**Source**:
What you need to know: Ben Kingsley shows up as a doggedly clever but ambiguously motivated Russian narcotics detective, and the tension and twists crank up to a harrowing level that’ll make you squirm as the stakes escalate. But I’ve seen too much of the plot given away in other reviews, and a lot of the movie’s effectiveness is letting it take you on its ride without supplying an itinerary. So I’ll offer a few travel tips instead:
• Don’t separate from the person you’re traveling with, even if the person is an annoying choo-choo-buff nerd.
• If you’re waiting for someone, stay put in your hotel.
• Just take a plane.

**Dataset section**:
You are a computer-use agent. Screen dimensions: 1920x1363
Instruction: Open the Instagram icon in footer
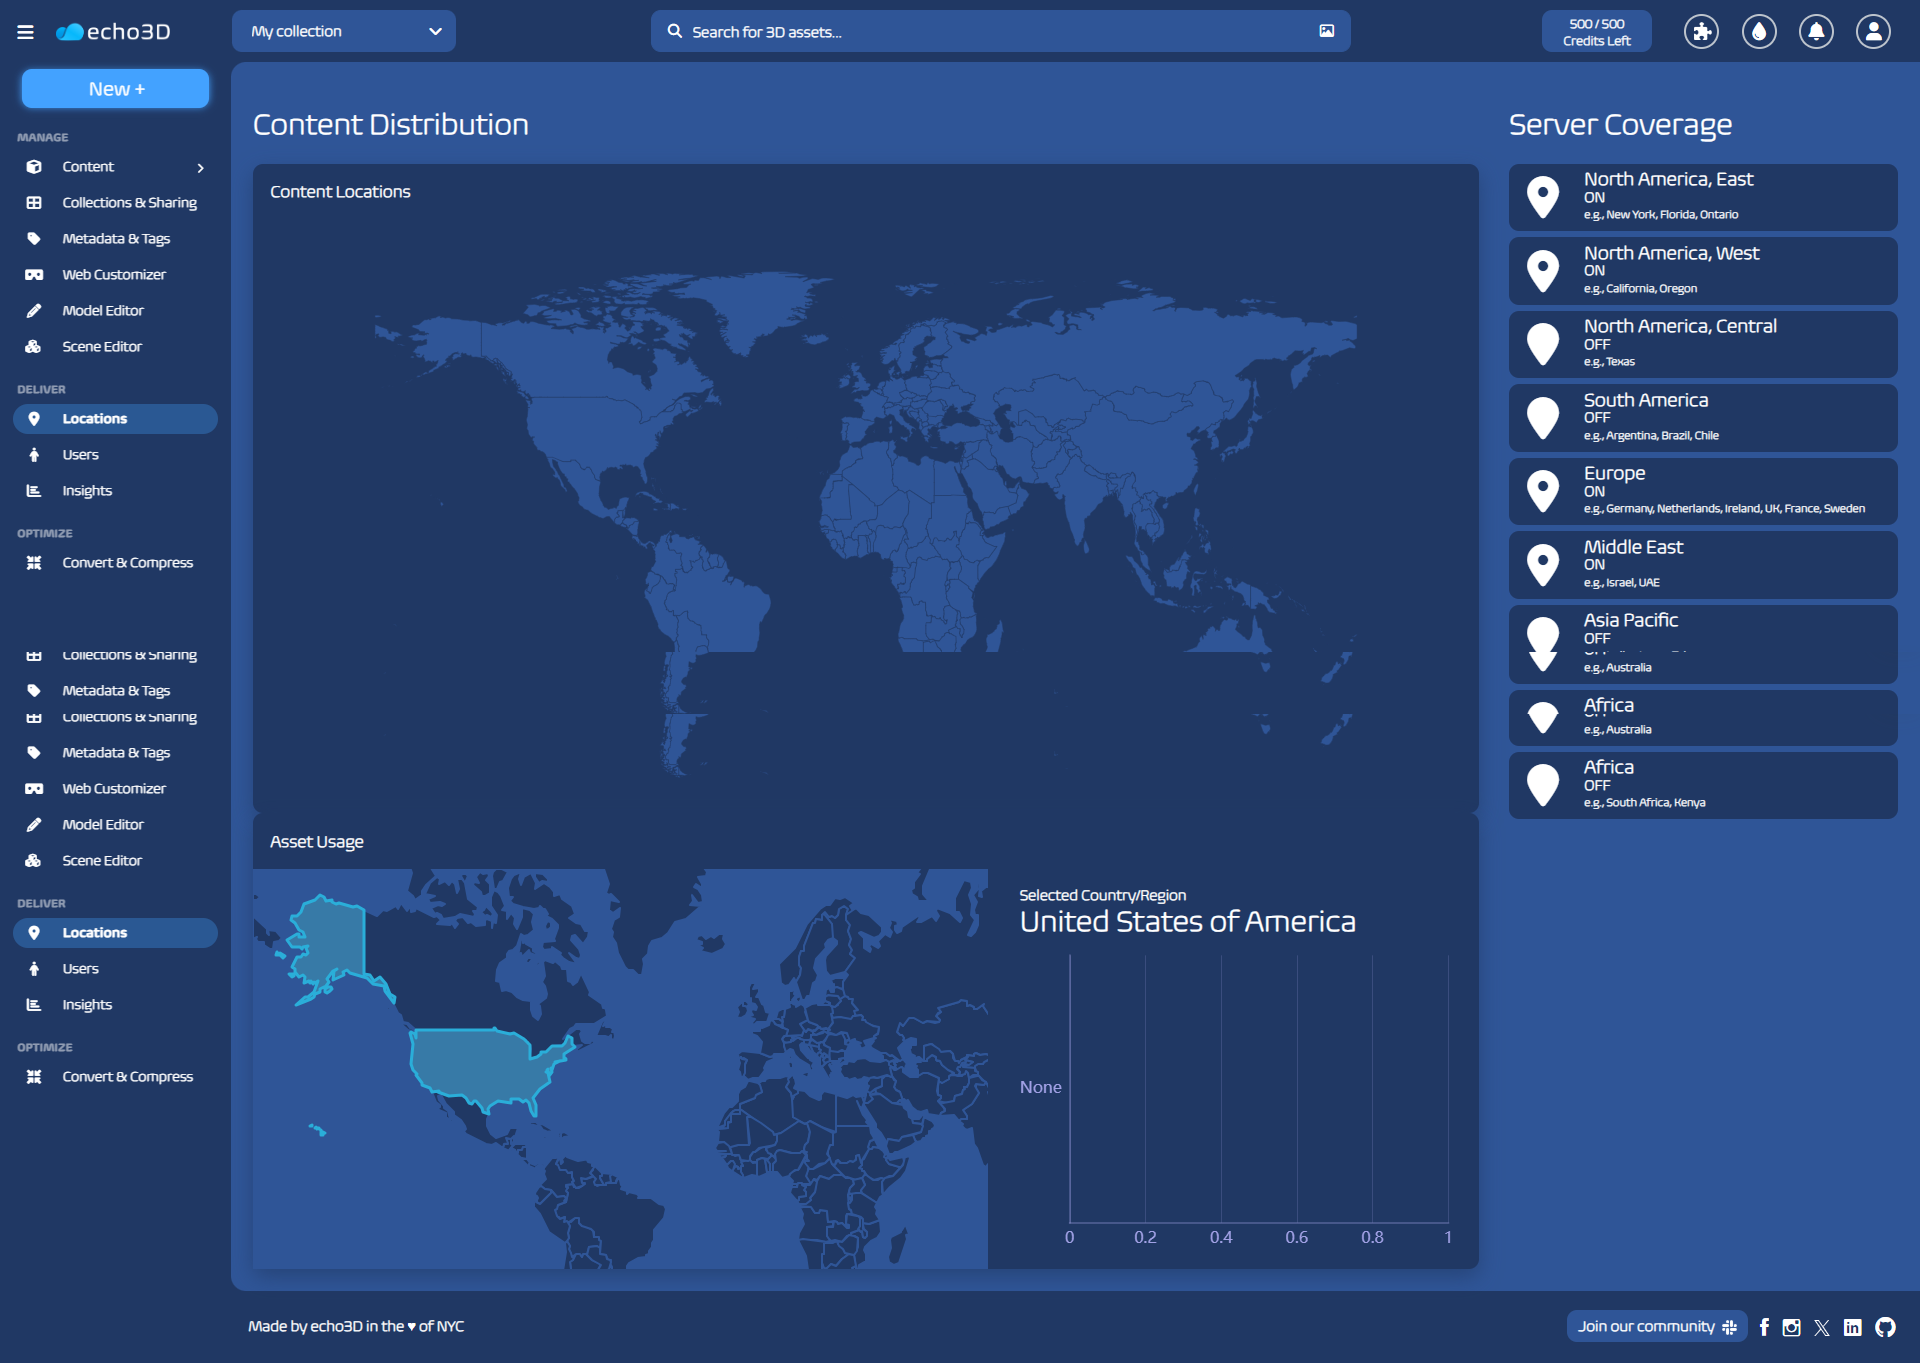(x=1791, y=1327)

**To-do list**:
1. Transcribe the movie review from "What you need" up to and including "take a plane.".
2. Pick up the movie review after its final travel tip and continue it.
The material comes from a separate source.

**Answers below**:
1.
What you need to know: Ben Kingsley shows up as a doggedly clever but ambiguously motivated Russian narcotics detective, and the tension and twists crank up to a harrowing level that’ll make you squirm as the stakes escalate. But I’ve seen too much of the plot given away in other reviews, and a lot of the movie’s effectiveness is letting it take you on its ride without supplying an itinerary. So I’ll offer a few travel tips instead:
• Don’t separate from the person you’re traveling with, even if the person is an annoying choo-choo-buff nerd.
• If you’re waiting for someone, stay put in your hotel.
• Just take a plane.

2.
Comparisons to Hitchcock are warranted, not least because of the train. But unlike a typical Hitchcock everyman who’s swept into a large, nasty predicament, Jessie — to the extent that she can control events — repeatedly says and does the wrong things, making an even worse mess to escape. Appearing recently as a fragile and high-strung lawyer in “Redbelt,” Mortimer has the range to sell Jessie as a complex character, though, not a stupid and unsympathetic one.
Wherever you stand on Harrelson, in my experience he’s spot on as the irritating Yank traveler. And Kingsley shows just the right restraint, not hamming it up with a Mr. Chekhov accent.
If you can look past a big finish that goes further than it needs to and ties things up a little too neatly, it’s a first-class white-knuckle trip.